*** RECORDED DATA Section Begins ***

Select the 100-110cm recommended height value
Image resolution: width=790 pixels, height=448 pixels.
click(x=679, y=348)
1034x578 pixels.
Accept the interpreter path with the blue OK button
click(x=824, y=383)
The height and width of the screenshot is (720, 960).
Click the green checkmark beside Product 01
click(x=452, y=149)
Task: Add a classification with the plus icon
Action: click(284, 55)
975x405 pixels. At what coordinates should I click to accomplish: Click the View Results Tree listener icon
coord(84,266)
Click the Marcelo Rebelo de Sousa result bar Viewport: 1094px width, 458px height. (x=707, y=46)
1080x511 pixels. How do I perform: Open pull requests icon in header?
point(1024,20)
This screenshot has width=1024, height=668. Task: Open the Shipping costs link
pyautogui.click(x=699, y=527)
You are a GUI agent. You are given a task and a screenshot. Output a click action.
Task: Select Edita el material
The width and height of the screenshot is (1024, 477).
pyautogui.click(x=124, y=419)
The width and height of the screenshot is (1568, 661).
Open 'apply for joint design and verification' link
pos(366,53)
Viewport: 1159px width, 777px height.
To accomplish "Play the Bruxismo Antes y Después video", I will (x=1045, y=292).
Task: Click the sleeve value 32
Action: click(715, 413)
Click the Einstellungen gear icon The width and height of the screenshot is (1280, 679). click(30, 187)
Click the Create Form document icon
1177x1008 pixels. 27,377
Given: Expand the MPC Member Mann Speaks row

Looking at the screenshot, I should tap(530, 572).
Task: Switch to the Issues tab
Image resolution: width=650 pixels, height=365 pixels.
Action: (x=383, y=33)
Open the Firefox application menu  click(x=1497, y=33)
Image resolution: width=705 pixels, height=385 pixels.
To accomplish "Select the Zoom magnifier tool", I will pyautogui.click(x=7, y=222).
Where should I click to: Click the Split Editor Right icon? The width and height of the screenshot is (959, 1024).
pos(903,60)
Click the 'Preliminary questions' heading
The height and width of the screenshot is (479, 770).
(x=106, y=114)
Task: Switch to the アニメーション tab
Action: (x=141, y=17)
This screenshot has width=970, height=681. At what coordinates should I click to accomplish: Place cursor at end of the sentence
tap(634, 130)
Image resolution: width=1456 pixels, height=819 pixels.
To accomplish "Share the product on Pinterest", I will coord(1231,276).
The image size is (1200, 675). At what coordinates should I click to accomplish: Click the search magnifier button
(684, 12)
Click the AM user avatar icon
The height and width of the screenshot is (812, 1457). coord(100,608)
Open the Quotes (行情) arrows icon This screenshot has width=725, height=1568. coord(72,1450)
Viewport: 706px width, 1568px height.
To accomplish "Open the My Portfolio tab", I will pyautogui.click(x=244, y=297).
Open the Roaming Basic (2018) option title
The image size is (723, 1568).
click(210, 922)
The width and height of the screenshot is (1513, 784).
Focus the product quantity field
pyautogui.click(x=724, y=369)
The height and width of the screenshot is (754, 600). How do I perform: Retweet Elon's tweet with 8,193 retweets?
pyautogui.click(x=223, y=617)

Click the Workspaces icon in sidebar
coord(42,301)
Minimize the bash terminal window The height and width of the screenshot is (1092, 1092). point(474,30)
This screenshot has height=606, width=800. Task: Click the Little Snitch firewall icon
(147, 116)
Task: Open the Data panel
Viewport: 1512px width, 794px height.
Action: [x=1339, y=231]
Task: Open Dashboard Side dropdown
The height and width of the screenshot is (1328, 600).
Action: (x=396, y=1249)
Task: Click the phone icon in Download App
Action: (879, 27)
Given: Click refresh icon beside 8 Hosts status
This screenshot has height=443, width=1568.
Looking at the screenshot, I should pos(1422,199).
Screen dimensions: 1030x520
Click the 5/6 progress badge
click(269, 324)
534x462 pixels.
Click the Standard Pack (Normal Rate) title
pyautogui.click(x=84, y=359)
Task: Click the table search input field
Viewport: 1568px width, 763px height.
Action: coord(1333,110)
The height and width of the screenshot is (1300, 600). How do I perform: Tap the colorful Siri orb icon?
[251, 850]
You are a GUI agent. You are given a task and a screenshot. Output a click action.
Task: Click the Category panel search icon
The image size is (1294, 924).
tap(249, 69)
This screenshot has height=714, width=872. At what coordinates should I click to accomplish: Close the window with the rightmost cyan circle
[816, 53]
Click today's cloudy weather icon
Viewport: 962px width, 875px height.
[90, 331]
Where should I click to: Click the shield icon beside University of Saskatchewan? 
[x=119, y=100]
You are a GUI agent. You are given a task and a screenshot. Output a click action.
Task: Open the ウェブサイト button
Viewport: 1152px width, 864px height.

*** RECORDED DATA Section Ends ***

[WHAT THE TASK REQUIRES]: All of the records above are to be repeated exactly.

[ANSWER]:
Select the 100-110cm recommended height value
Image resolution: width=790 pixels, height=448 pixels.
click(x=679, y=348)
1034x578 pixels.
Accept the interpreter path with the blue OK button
click(x=824, y=383)
The height and width of the screenshot is (720, 960).
Click the green checkmark beside Product 01
click(x=452, y=149)
Task: Add a classification with the plus icon
Action: click(284, 55)
975x405 pixels. At what coordinates should I click to accomplish: Click the View Results Tree listener icon
coord(84,266)
Click the Marcelo Rebelo de Sousa result bar Viewport: 1094px width, 458px height. (x=707, y=46)
1080x511 pixels. How do I perform: Open pull requests icon in header?
point(1024,20)
This screenshot has width=1024, height=668. Task: Open the Shipping costs link
pyautogui.click(x=699, y=527)
You are a GUI agent. You are given a task and a screenshot. Output a click action.
Task: Select Edita el material
The width and height of the screenshot is (1024, 477).
pyautogui.click(x=124, y=419)
The width and height of the screenshot is (1568, 661).
Open 'apply for joint design and verification' link
pos(366,53)
Viewport: 1159px width, 777px height.
To accomplish "Play the Bruxismo Antes y Después video", I will (x=1045, y=292).
Task: Click the sleeve value 32
Action: click(715, 413)
Click the Einstellungen gear icon The width and height of the screenshot is (1280, 679). click(30, 187)
Click the Create Form document icon
1177x1008 pixels. 27,377
Given: Expand the MPC Member Mann Speaks row

Looking at the screenshot, I should tap(530, 572).
Task: Switch to the Issues tab
Image resolution: width=650 pixels, height=365 pixels.
Action: (x=383, y=33)
Open the Firefox application menu  click(x=1497, y=33)
Image resolution: width=705 pixels, height=385 pixels.
To accomplish "Select the Zoom magnifier tool", I will pyautogui.click(x=7, y=222).
Where should I click to: Click the Split Editor Right icon? The width and height of the screenshot is (959, 1024).
pos(903,60)
Click the 'Preliminary questions' heading
The height and width of the screenshot is (479, 770).
(x=106, y=114)
Task: Switch to the アニメーション tab
Action: (x=141, y=17)
This screenshot has width=970, height=681. At what coordinates should I click to accomplish: Place cursor at end of the sentence
tap(634, 130)
Image resolution: width=1456 pixels, height=819 pixels.
To accomplish "Share the product on Pinterest", I will coord(1231,276).
The image size is (1200, 675). At what coordinates should I click to accomplish: Click the search magnifier button
(684, 12)
Click the AM user avatar icon
The height and width of the screenshot is (812, 1457). coord(100,608)
Open the Quotes (行情) arrows icon This screenshot has width=725, height=1568. coord(72,1450)
Viewport: 706px width, 1568px height.
To accomplish "Open the My Portfolio tab", I will pyautogui.click(x=244, y=297).
Open the Roaming Basic (2018) option title
The image size is (723, 1568).
click(210, 922)
The width and height of the screenshot is (1513, 784).
Focus the product quantity field
pyautogui.click(x=724, y=369)
The height and width of the screenshot is (754, 600). How do I perform: Retweet Elon's tweet with 8,193 retweets?
pyautogui.click(x=223, y=617)

Click the Workspaces icon in sidebar
coord(42,301)
Minimize the bash terminal window The height and width of the screenshot is (1092, 1092). point(474,30)
This screenshot has height=606, width=800. Task: Click the Little Snitch firewall icon
(147, 116)
Task: Open the Data panel
Viewport: 1512px width, 794px height.
Action: [x=1339, y=231]
Task: Open Dashboard Side dropdown
The height and width of the screenshot is (1328, 600).
Action: (x=396, y=1249)
Task: Click the phone icon in Download App
Action: (879, 27)
Given: Click refresh icon beside 8 Hosts status
This screenshot has height=443, width=1568.
Looking at the screenshot, I should pos(1422,199).
Screen dimensions: 1030x520
Click the 5/6 progress badge
click(269, 324)
534x462 pixels.
Click the Standard Pack (Normal Rate) title
pyautogui.click(x=84, y=359)
Task: Click the table search input field
Viewport: 1568px width, 763px height.
Action: coord(1333,110)
The height and width of the screenshot is (1300, 600). How do I perform: Tap the colorful Siri orb icon?
[251, 850]
You are a GUI agent. You are given a task and a screenshot. Output a click action.
Task: Click the Category panel search icon
The image size is (1294, 924).
tap(249, 69)
This screenshot has height=714, width=872. At what coordinates should I click to accomplish: Close the window with the rightmost cyan circle
[816, 53]
Click today's cloudy weather icon
Viewport: 962px width, 875px height.
[90, 331]
Where should I click to: Click the shield icon beside University of Saskatchewan? 
[x=119, y=100]
You are a GUI agent. You are given a task and a screenshot. Output a click action.
Task: Open the ウェブサイト button
Viewport: 1152px width, 864px height.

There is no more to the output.